[Records from a data collection]
********
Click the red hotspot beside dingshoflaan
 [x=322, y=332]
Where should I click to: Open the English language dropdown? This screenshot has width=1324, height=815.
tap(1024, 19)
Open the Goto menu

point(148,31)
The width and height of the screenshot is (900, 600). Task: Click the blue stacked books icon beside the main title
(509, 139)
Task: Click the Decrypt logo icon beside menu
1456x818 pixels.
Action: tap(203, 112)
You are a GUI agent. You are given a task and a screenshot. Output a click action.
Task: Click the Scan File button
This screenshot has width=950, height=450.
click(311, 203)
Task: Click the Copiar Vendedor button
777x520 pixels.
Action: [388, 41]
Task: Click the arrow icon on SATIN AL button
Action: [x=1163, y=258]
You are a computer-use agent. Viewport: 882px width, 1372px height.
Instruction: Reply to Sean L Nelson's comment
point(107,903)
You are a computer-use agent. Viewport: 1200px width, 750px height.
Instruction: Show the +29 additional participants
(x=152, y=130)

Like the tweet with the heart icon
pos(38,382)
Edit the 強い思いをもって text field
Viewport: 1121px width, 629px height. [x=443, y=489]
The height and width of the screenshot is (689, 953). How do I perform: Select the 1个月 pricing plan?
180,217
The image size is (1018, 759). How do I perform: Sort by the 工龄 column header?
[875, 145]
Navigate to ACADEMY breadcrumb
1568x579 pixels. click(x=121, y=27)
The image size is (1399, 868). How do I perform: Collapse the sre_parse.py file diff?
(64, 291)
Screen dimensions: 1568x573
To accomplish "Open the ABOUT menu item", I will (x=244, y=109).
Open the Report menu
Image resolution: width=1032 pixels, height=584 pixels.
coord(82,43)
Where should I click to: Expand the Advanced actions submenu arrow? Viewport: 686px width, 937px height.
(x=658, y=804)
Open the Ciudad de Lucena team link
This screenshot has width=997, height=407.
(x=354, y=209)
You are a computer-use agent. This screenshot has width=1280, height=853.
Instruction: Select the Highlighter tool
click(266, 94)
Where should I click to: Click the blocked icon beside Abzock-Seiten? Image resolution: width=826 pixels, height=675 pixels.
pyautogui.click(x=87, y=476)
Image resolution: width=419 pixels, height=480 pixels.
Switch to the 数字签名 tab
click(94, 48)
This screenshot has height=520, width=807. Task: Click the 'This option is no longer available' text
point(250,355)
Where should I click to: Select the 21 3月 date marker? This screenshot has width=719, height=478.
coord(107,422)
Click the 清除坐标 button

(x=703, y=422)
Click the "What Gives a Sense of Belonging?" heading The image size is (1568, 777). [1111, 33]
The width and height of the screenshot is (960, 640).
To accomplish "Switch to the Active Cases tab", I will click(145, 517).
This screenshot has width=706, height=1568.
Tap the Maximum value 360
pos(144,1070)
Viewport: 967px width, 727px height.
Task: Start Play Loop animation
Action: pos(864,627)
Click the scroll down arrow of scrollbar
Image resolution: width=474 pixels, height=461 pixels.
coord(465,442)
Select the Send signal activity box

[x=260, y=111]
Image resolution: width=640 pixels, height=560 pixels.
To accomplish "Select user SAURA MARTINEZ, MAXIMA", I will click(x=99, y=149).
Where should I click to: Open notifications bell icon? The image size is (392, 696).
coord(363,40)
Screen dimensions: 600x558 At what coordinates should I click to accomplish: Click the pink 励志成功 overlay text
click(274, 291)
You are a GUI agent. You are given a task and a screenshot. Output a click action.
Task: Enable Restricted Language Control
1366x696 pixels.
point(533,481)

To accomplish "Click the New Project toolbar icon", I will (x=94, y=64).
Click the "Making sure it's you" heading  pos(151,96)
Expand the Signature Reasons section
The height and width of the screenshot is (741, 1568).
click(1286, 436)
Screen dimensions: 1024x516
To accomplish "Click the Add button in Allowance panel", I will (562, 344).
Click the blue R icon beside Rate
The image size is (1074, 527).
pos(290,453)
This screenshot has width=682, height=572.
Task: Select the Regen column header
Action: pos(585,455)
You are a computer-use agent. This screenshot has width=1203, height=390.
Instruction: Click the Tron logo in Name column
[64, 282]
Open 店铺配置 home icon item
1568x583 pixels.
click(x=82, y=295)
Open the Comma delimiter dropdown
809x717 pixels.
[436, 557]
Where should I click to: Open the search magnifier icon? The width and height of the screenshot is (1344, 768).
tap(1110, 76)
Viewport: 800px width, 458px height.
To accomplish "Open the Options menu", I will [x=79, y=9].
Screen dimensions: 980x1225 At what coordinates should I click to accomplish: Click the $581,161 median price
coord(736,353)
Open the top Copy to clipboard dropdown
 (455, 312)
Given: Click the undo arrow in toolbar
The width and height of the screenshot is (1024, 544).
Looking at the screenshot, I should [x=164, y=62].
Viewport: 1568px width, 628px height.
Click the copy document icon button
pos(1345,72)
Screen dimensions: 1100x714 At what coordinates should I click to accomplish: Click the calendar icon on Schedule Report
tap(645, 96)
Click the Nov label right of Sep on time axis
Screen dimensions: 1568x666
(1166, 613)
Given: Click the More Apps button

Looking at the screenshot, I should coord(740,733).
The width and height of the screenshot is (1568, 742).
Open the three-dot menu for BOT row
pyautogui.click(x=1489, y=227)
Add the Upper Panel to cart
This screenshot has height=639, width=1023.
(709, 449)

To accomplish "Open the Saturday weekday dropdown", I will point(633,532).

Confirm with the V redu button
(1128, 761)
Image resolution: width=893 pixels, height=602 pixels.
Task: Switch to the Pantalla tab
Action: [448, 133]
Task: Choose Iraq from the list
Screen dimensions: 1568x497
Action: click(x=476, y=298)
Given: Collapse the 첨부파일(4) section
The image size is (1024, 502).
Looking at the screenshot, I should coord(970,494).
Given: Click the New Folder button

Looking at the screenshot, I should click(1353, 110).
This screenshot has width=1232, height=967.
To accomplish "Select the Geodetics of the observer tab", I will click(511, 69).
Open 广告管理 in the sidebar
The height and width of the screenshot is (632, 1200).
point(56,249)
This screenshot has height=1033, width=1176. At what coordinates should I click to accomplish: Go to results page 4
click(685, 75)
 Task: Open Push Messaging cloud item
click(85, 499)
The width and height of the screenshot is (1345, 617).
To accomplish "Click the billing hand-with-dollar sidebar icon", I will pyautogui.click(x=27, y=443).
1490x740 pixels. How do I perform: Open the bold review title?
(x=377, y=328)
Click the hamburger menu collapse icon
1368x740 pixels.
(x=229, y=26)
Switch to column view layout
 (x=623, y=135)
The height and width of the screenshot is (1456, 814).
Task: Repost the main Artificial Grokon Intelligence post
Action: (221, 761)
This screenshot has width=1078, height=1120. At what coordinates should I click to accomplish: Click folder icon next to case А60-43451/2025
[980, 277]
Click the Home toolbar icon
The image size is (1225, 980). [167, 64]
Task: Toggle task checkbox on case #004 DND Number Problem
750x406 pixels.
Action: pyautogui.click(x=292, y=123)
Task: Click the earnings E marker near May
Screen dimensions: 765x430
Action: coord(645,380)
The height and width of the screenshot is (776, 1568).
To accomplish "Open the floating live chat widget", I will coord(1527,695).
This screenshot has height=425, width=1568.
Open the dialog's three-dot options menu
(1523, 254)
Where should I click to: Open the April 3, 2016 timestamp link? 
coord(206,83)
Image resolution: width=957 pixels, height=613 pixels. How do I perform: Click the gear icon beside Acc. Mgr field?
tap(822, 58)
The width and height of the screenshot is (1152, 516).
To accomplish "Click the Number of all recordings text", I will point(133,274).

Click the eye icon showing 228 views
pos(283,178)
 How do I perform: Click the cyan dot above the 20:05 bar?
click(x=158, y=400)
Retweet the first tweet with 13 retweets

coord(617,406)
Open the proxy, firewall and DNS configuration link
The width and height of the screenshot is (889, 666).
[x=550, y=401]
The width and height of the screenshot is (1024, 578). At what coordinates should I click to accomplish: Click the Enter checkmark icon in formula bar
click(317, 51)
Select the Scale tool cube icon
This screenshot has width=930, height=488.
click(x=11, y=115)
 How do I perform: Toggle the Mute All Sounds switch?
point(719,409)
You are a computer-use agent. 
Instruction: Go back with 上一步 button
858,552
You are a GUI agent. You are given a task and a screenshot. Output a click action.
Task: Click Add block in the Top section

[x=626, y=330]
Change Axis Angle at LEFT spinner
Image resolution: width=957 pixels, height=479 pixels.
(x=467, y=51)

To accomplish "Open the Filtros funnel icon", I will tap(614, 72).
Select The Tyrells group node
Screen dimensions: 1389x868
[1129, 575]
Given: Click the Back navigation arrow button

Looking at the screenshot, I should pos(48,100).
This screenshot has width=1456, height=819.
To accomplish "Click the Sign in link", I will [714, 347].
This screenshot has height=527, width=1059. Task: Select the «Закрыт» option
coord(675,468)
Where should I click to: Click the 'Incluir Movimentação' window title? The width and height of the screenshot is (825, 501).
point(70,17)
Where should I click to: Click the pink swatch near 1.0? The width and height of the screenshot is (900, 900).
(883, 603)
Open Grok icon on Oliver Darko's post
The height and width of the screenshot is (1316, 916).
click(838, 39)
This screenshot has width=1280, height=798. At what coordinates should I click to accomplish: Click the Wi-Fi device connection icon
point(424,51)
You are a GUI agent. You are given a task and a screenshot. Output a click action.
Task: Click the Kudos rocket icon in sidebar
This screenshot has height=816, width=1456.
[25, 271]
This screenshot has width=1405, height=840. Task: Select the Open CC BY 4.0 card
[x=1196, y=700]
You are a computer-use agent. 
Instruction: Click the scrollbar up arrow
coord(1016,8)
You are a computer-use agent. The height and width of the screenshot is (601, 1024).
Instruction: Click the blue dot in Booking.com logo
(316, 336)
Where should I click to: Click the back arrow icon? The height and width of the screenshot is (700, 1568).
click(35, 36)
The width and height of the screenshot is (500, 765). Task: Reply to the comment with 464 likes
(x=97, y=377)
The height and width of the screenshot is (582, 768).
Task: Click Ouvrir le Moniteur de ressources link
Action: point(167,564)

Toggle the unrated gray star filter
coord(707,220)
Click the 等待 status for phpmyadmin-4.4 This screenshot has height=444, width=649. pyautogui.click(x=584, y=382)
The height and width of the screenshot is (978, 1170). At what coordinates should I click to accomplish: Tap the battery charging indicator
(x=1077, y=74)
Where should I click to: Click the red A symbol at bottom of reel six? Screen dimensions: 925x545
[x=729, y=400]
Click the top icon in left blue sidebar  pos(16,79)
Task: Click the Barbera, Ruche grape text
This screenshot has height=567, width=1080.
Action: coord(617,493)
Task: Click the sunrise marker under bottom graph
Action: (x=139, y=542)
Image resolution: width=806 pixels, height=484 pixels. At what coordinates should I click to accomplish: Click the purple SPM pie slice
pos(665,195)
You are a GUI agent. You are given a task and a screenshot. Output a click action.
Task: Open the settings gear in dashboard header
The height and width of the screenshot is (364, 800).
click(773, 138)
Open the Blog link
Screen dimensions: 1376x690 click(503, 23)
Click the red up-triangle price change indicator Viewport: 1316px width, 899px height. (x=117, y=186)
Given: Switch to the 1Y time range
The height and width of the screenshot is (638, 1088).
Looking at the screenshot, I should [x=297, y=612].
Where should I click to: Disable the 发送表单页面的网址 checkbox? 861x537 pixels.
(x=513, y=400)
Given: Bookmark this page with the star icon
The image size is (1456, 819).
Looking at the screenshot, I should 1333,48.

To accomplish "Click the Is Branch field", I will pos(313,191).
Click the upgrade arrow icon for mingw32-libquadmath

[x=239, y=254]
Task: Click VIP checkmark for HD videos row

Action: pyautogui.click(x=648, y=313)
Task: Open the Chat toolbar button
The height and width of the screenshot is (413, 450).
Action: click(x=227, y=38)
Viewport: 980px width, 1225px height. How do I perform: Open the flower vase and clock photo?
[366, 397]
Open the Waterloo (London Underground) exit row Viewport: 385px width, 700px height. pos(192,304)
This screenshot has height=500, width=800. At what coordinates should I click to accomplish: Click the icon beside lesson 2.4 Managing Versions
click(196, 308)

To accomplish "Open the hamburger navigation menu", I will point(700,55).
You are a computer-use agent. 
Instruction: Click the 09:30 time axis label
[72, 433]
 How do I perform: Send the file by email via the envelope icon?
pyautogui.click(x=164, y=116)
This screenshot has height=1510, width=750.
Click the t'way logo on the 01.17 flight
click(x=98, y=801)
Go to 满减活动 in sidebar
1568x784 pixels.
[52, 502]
********
**Instructions to follow**: From the records above, work out how many lines contain the string "hamburger". Give only the number.

**Output of the task**: 2